■ **Goal of the exercise**
Would you copy every record exactly as it stands and drop the pictures?

[Dataset entries]

<<<<

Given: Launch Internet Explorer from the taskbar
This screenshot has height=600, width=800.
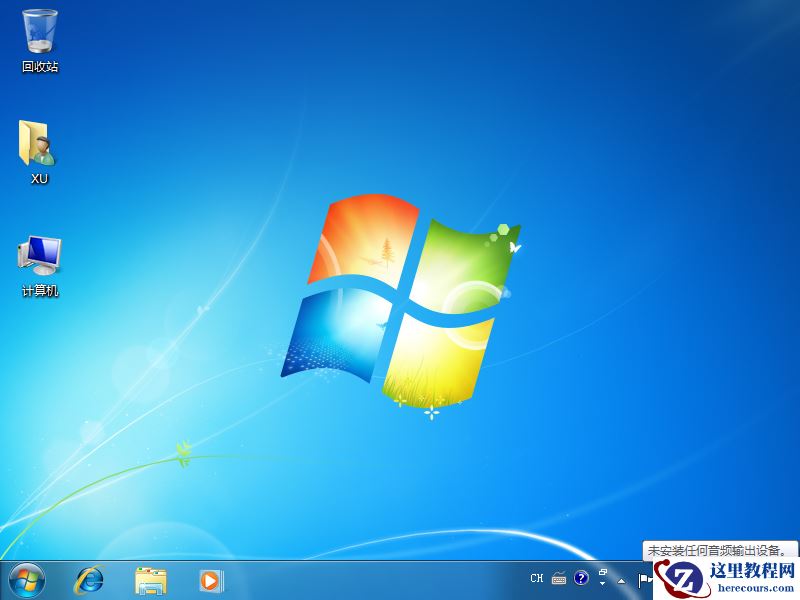Looking at the screenshot, I should [88, 580].
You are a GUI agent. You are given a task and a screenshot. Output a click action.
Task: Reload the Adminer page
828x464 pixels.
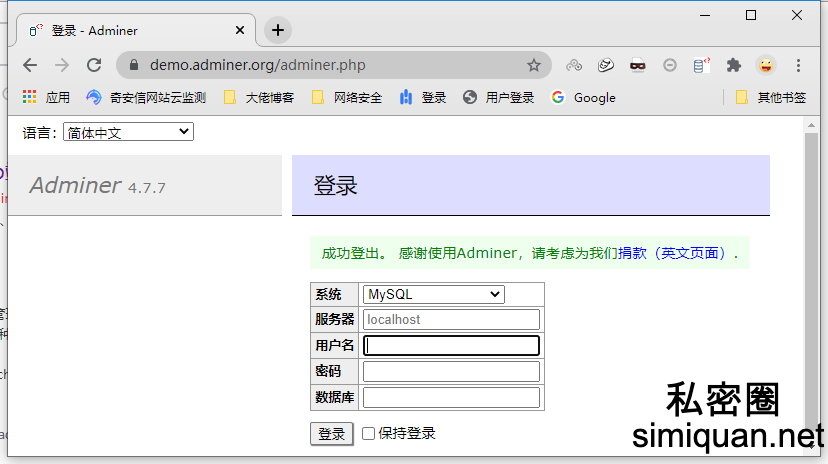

>>>>

■ **Response box**
Given: Launch Internet Explorer from the taskbar
This screenshot has height=600, width=800.
Looking at the screenshot, I should [88, 580].
You are a GUI agent. You are given a task and a screenshot. Output a click action.
Task: Reload the Adminer page
828x464 pixels.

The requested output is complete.